そして、男性は空間把握を気にする傾向にある。例えば男性の場合、漫画に描かれた窓の位置がコマ単位で変わったりすれば、すぐに気づくだろうが、少女漫画では日常的な光景だ。
男性は確かな世界観を提示されることを望むが、女性のより深い興味は「あらかじめ用意された世界」と「自分との関係」である。
「世界観」とはヴィジュアルだが、「関係性」とはインディヴィジュアルなのである。
少女漫画にある「どアップの多様」は表情の機微で「関係」を示しているのであり、そこにはヴィジュアル的な「世界観」は、特に必要とされず、少女漫画が追究してきたのは、専ら「不可視な内面」である。

似たことは少女漫画における「身体性の欠落」にも言える。
男性の場合は、常に身体感覚をもって生活しているが、女性は通常、身体の存在を忘れている。

(通常は忘れていることが多いということであり、意識することもある。女性向作品の多くが精神性を指向し、「身体」が「精神」に拮抗していない描写から推し量ることが可能だ。
「精神」を優位におくことは少女漫画の内面描写<モノローグ>からも垣間見れる。これを大塚英志は「少女漫画における内面性の獲得」として以前に評価していたが、「獲得」したのは男性作家であって、女性作家はそもそも「身体性」が備わっていないのだから、「当然の結果論」としての「そうならざるを得なかった」のではなかろうか)
であるから、例えば新條まゆの漫画は、内容自体は非常にセクシャルであるにも関わらず、身体性が皆無に等しい。「肉体のリアリズム」といった概念そのものがすっこ抜けている。

こうした肉体感覚と歴史感覚が「ない」ことは、実は<現実>と<フィクション>の境界をあやふやにしている。
男性作家は常にフィクション(虚構)側に立つ「自分」と現実における「自分」の位置や距離を確認するが、女性作家の場合、フィクションと現実を同一線の延長線上でとらえている。
例えば、カップリング論争が起こったり、腐女子社会が一様に閉鎖的なのは「自分と世界との関係」が重要視される傾向にあるためで、これはフィクションと現実の境が極端に薄いと考えることができる。

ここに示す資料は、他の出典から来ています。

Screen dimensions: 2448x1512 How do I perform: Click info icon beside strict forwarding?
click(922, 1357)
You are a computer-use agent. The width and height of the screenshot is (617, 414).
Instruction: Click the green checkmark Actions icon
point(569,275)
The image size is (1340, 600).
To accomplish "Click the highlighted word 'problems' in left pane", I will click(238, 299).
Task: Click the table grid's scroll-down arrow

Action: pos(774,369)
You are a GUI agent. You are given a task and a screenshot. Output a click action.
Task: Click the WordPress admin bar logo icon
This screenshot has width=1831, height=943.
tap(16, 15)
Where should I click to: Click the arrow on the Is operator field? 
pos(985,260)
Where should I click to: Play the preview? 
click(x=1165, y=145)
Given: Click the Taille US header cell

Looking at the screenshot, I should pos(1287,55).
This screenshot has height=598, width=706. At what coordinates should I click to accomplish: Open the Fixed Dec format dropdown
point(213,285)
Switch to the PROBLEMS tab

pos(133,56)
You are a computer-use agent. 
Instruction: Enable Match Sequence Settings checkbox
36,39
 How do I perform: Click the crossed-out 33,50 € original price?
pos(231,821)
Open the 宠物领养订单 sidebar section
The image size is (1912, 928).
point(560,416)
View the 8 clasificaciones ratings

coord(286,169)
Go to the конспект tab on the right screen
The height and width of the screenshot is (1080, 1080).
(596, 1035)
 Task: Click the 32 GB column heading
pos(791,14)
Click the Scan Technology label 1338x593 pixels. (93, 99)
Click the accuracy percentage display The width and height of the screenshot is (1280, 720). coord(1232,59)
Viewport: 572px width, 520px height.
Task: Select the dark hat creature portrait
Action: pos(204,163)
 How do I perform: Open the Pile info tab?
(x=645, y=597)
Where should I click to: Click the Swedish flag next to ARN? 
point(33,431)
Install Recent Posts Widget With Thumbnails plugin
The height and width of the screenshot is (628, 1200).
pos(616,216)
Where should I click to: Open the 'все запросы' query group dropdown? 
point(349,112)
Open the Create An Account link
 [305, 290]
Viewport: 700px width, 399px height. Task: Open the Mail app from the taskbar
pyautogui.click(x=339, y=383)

要するにこうした様々な「無意識」が表出した結果、少女漫画コードという独特の表現を作り出した。
あらかじめ「常備されえない身体感覚や世界観の構築」に対し、「無意識」になった表現が少女漫画であり、それに対し、意識的になればいくらでも表現を変えることは可能だろう。(でなければ、男性向女性漫画家が存在しなくなってしまう)

しかし、少女漫画に感動する男性の多くが、「無意識ゆえの表現」=「常備されえない身体感覚や世界観の構築の欠落」に、新鮮さを覚えていることは事実だろう。

*1:想定外にも何となく書いた雑文がエントリーされまくったので、不十分なところを補強しなおしたりしました。